IRC 168(k)(7): Limitations on Bonus Depreciation
Explore how prior ownership history and the relationship between a buyer and seller impact eligibility for bonus depreciation on used business property.
Explore how prior ownership history and the relationship between a buyer and seller impact eligibility for bonus depreciation on used business property.
Internal Revenue Code (IRC) Section 168(k) provides for bonus depreciation, which permits businesses to immediately deduct a percentage of the cost of qualifying business assets. The 100% bonus depreciation rate established by the Tax Cuts and Jobs Act of 2017 (TCJA) is phasing down, and for property placed in service in 2025, the rate is 40%. A change introduced by the TCJA was the removal of the “original use” rule, extending this benefit to include used property.
To prevent misuse of this expanded provision, Congress enacted anti-churning rules. The purpose of these regulations is to stop taxpayers from claiming the deduction on assets they or a related entity already had a depreciable interest in. This prevents “churning” assets to generate a tax benefit without a genuine change in economic ownership.
Before the specific disqualifications of the anti-churning rules are considered, a business must first ensure the used property meets several baseline criteria to be eligible for bonus depreciation.
A central part of the anti-churning rules is the prohibition against acquiring property from a related party. This rule is designed to prevent taxpayers from generating artificial depreciation deductions by simply moving assets between controlled entities or family members. The definition of a “related party” is tied to the relationships detailed in IRC Sections 267 and 707, which cover a broad spectrum of common business and family structures.
For instance, under Section 267, transactions between an individual and their family members—including spouses, children, grandchildren, parents, and siblings—are disallowed. It also applies to transactions between an individual and a corporation where that individual owns more than 50% of the stock. Section 707 extends these principles to partnerships, disallowing transactions between a partnership and a person owning more than 50% of the capital or profits interest, or between two partnerships in which the same persons own more than 50% of the interests.
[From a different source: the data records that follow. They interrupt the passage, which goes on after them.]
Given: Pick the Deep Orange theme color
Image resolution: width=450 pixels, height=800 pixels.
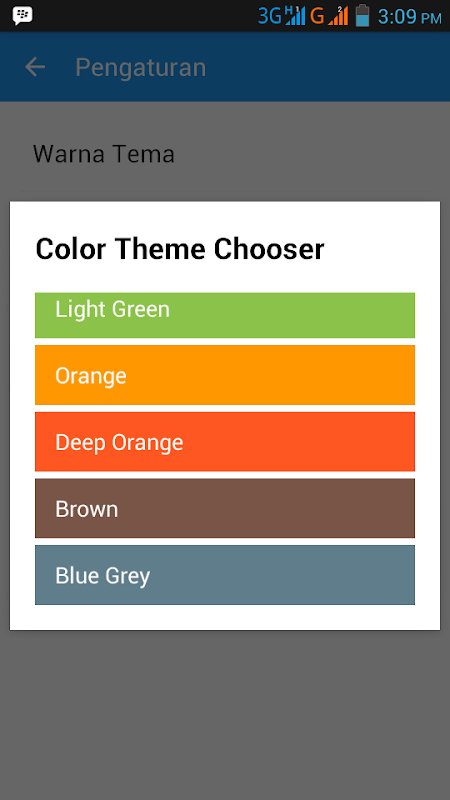Looking at the screenshot, I should (x=224, y=442).
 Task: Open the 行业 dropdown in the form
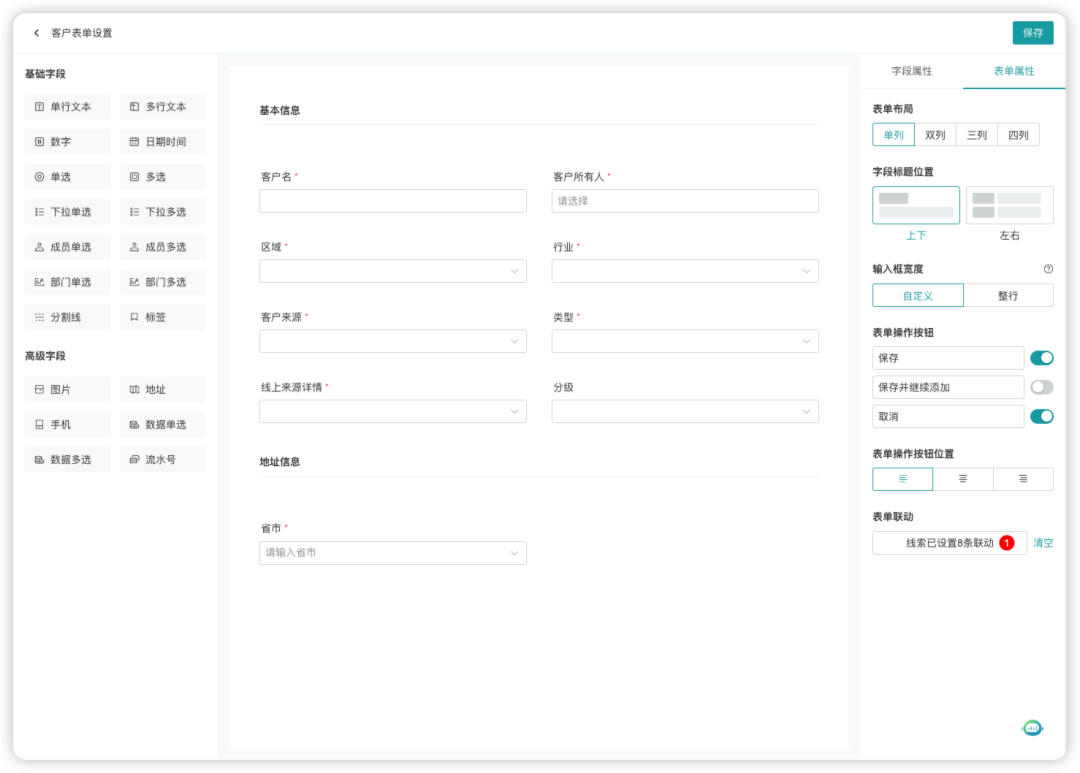click(x=684, y=270)
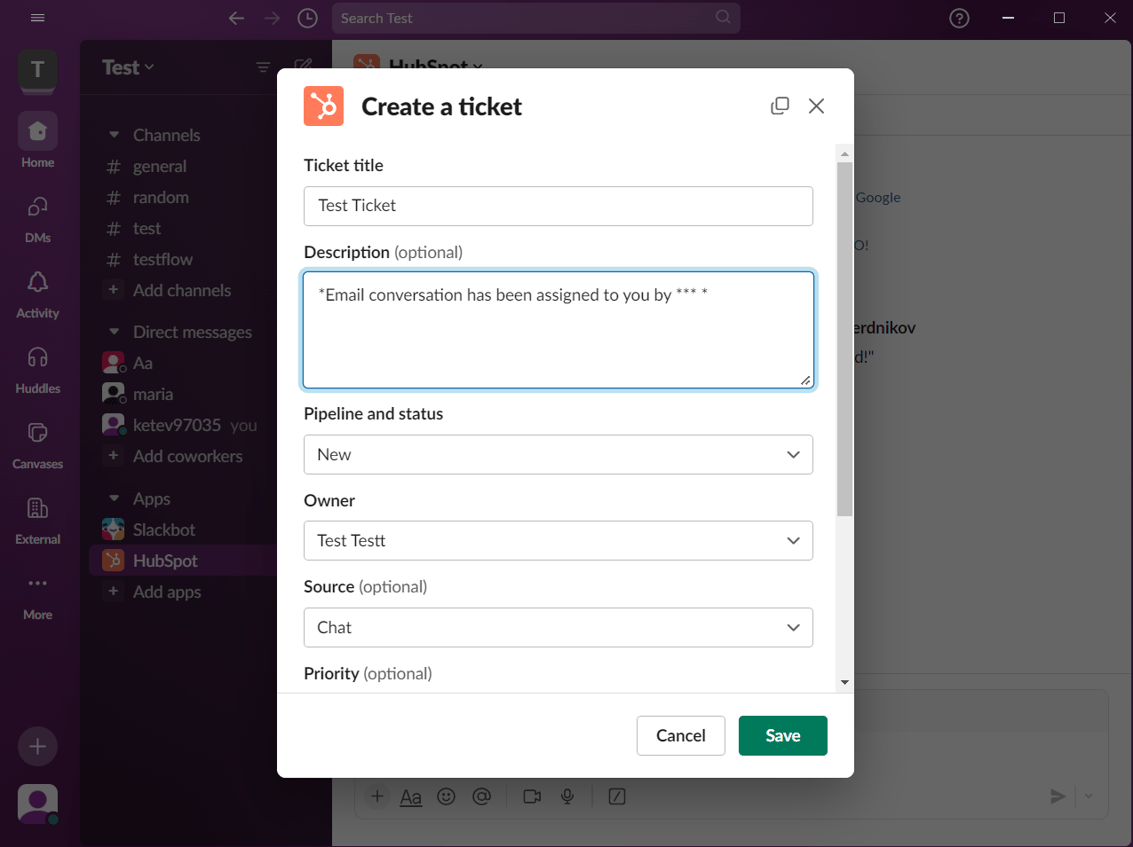Open the Pipeline and status dropdown showing New
Viewport: 1133px width, 847px height.
(x=558, y=454)
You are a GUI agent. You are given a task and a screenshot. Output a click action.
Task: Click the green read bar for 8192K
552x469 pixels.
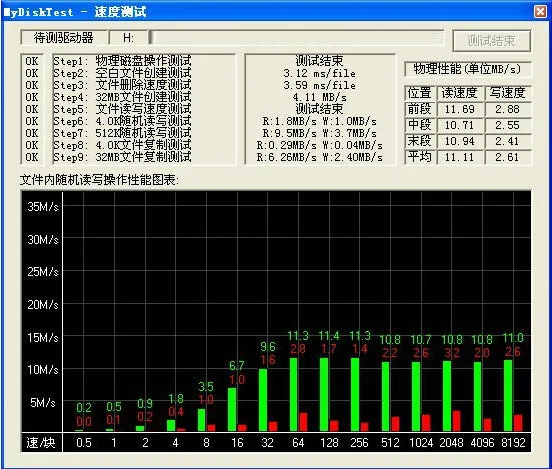(508, 395)
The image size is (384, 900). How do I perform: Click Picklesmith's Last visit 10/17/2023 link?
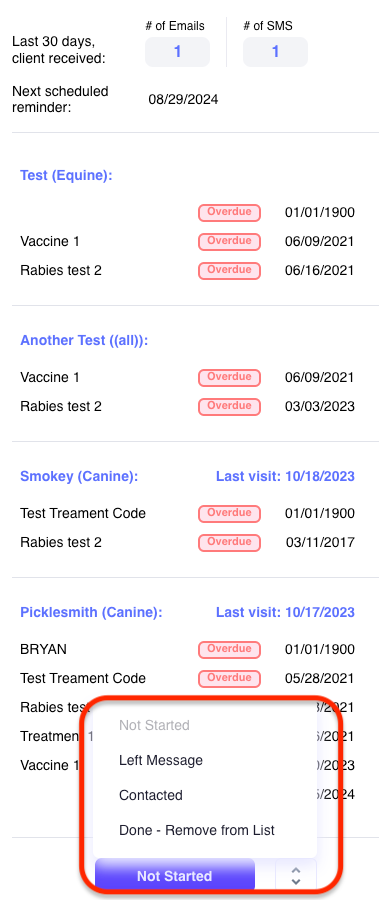coord(285,612)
For example, if a business owner operating as a sole proprietorship forms a new S-corporation and sells equipment to it, the corporation cannot claim bonus depreciation on that equipment. In contrast, if that same S-corporation purchases identical equipment from an unaffiliated, third-party vendor, the acquisition would clear this hurdle, making the assets potentially eligible for bonus depreciation.
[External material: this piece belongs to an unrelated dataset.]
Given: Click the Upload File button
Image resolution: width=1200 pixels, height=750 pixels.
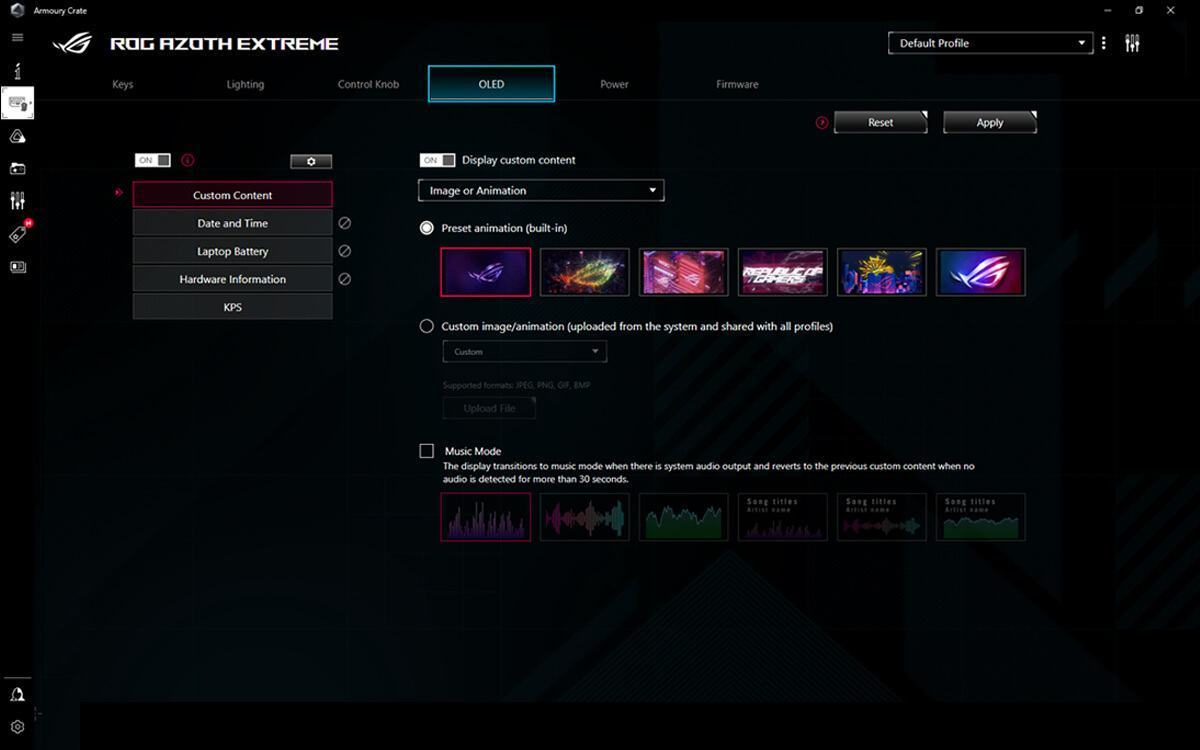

The anti-churning provisions extend beyond simple related party transactions to address predecessors and consolidated corporate groups. The “predecessor” rule is designed to prevent a taxpayer from claiming bonus depreciation on an asset that the taxpayer or a prior entity, whose tax attributes carry over, has already used. A predecessor is typically established in certain tax-free transactions, such as corporate reorganizations under Section 368 or tax-free liquidations under Section 332.
In these scenarios, the acquiring entity is treated as a continuation of the old one for purposes of the asset’s use history. A distinct but related rule applies to corporations that file a consolidated tax return as a single group. If one member of a consolidated group acquires property from another member of the same group, that property is ineligible for bonus depreciation because the group is treated as a single taxpayer.
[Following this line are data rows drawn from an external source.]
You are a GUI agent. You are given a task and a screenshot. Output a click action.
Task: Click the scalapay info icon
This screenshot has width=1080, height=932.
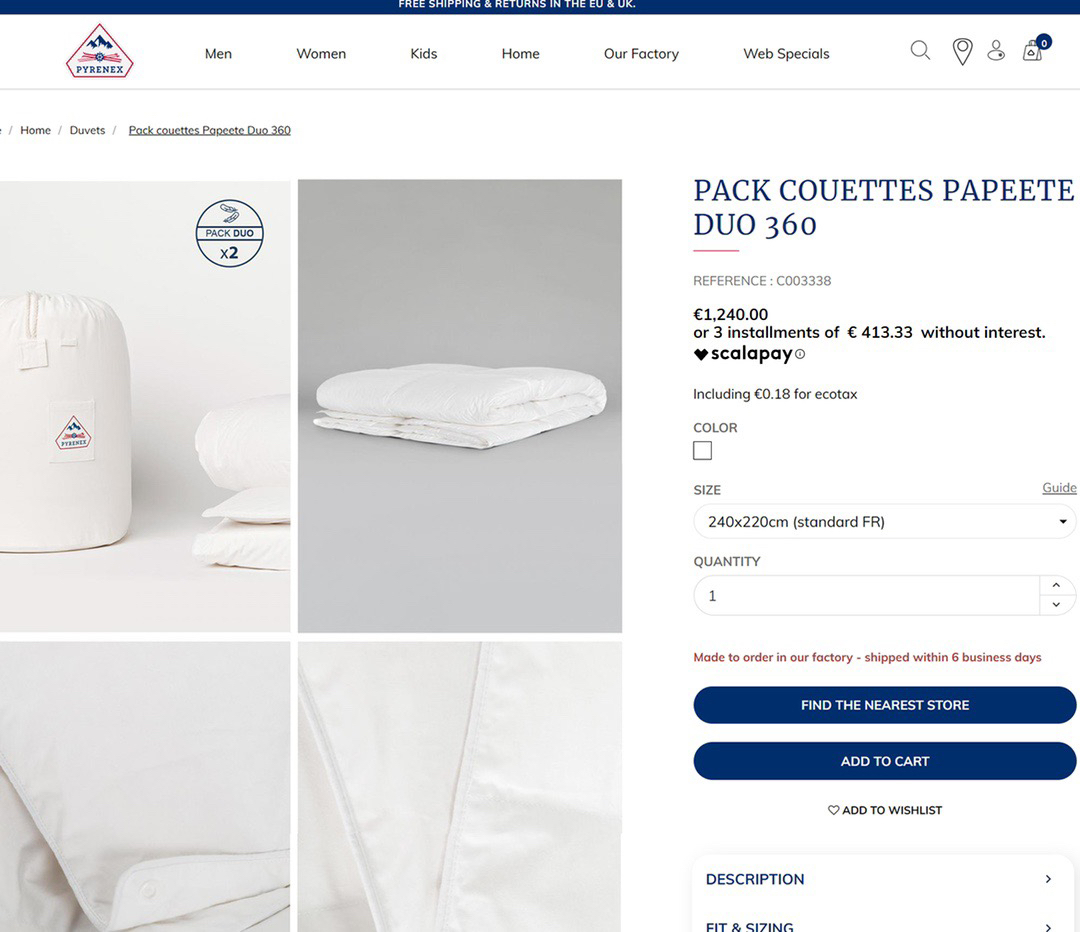(800, 354)
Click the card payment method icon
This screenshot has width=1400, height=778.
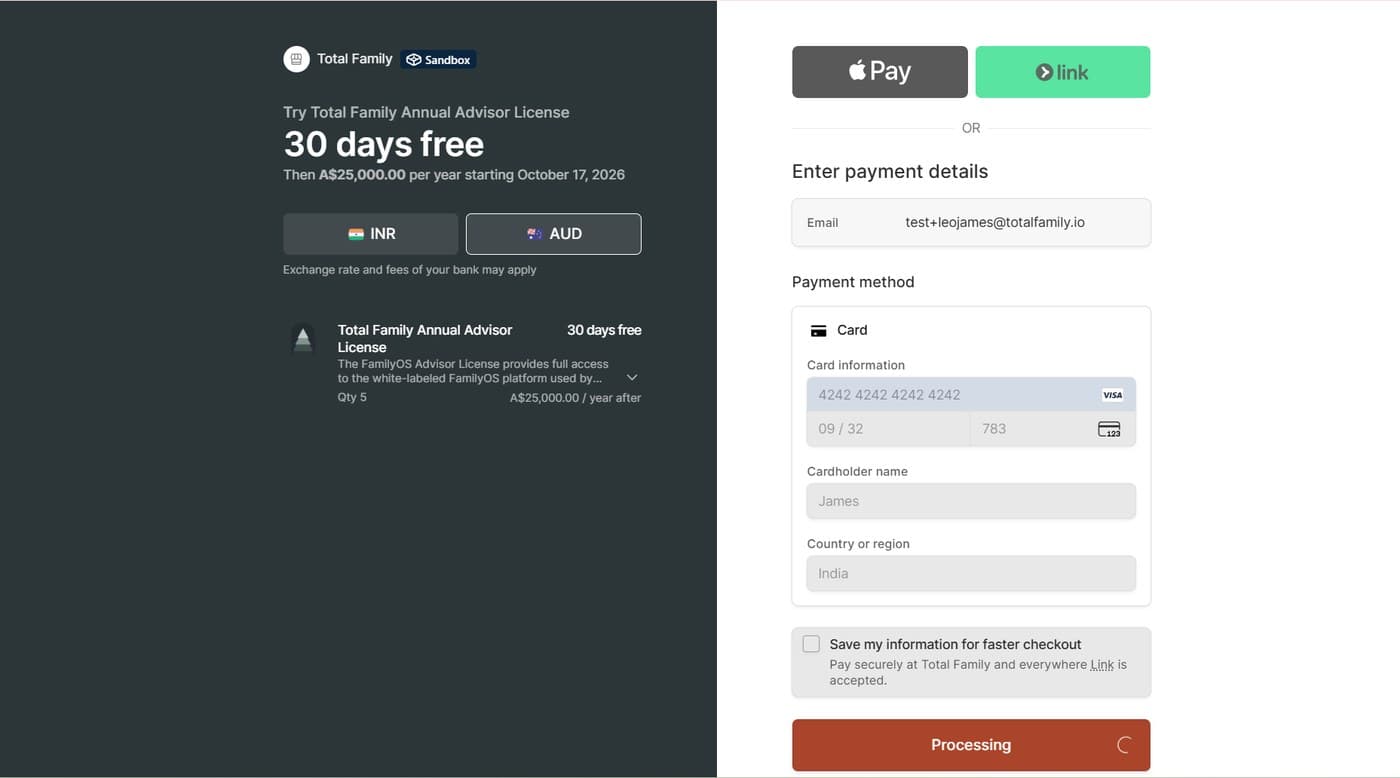818,330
When a business is considering purchasing the assets of another business, the ability to claim bonus depreciation on the acquired used property can be a significant financial factor. Applying the anti-churning rules requires careful due diligence on the part of the buyer to confirm the eligibility of the assets before the transaction is finalized.
The buyer must first determine if the seller qualifies as a related party. This involves analyzing the ownership structures of both the buying and selling entities to identify any overlapping control or familial relationships that would trigger the disqualification.
Another inquiry is whether the buyer, or any entity considered its predecessor, has previously owned and used the specific assets being acquired. The buyer should obtain confirmation from the seller regarding the asset’s history, a representation that is often included in the asset purchase agreement.